Leash Laws

This week, as a bi-product of flailing my arms wildly at the corner when I was a minute late, I was unceremoniously relieved of my duties as bus-stop dropper offer and picker upper. Fired. I felt like I'd just gotten dumped by my sure-thing for the prom. "What do you mean?" I asked. "You can't be serious!" 

For the last 5 years, the bus stop times: 7:07 in the morning and 2:23 in the afternoon have been as hard and fast as the 10 commandments handed down to Moses at Mount Sinai. Thou shalt deliver and pick up thy son from thy bus stop. Never once did we miss the bus even if it meant me screeching into our driveway and sprinting around the corner to that one holy square patch of grass unto which I delivered and re-accepted my only begotten son every day of his elementary school life of which he has missed only a very few. 

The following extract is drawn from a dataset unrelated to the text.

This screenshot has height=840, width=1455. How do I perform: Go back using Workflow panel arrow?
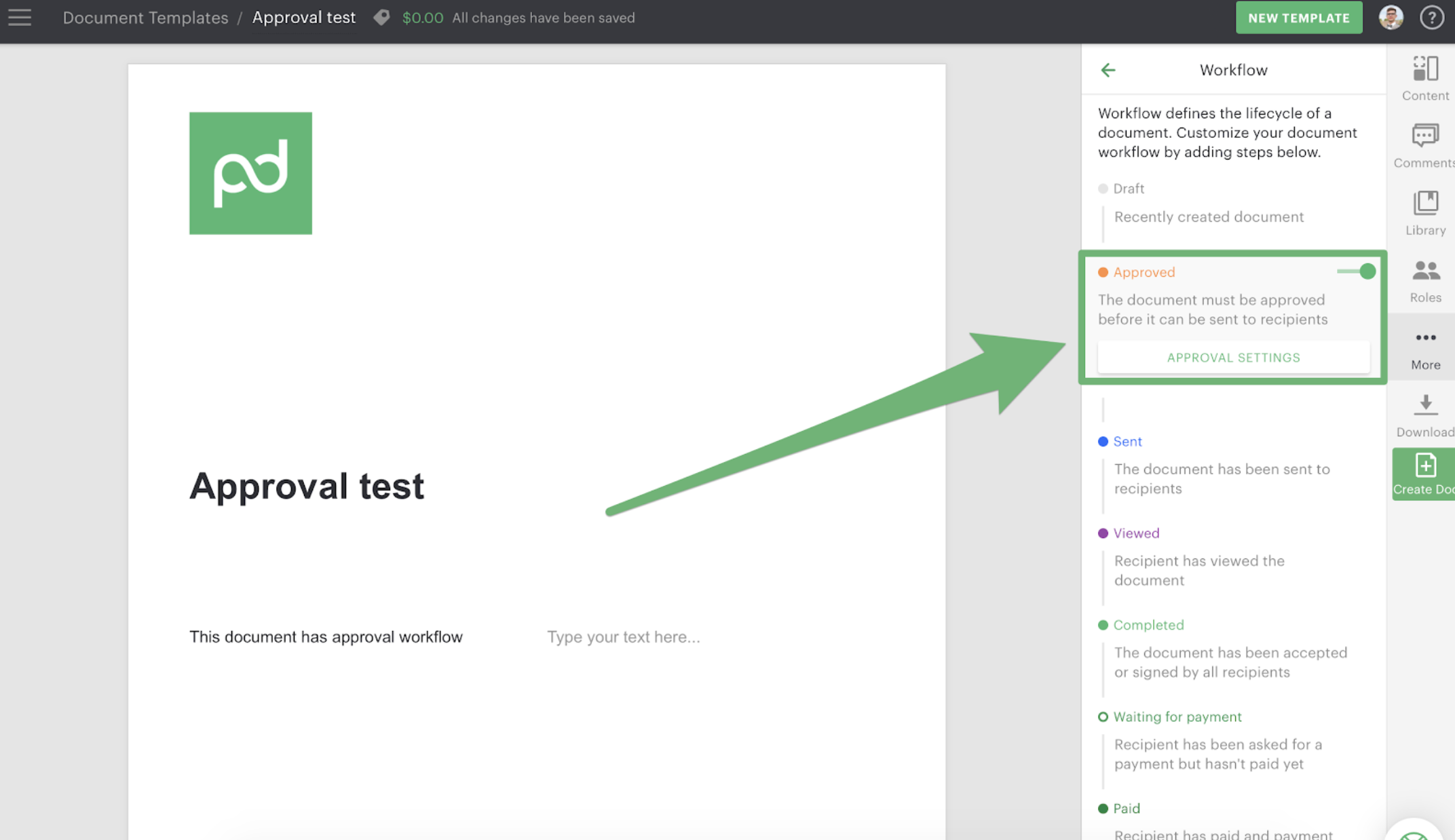1108,70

The tides and my own cycles are no more regular than this. In fact, I think they are connected. And now I'm no longer needed? Unnecessary? Let go? The days of "mom, mom, mom, mama, mama, mama, mommy, mommy, mommy, mom, mom, mom...." ala The Family Guy seemed they would never end and I watched people with seeming independence and freedom of space and body with envy. 

One friend who went through particularly bad empty nest syndrome warned me this day would come, but I didn't really believe her. "He wants you now," she said. "But one day you'll be the one wanting him." As if! I thought. I'll be too busy doing all the things I can't do now. But what were they? And why did I care about any of them? 

In the midst of my recent shock and grief, my son has let me walk him to the bus stop a few times but only as a chauffeur for his scooter which can't just walk itself home. I have to admit and accept that our time in this way is coming to a close. He is beginning to walk about the world like a real person now, no leashes allowed or required.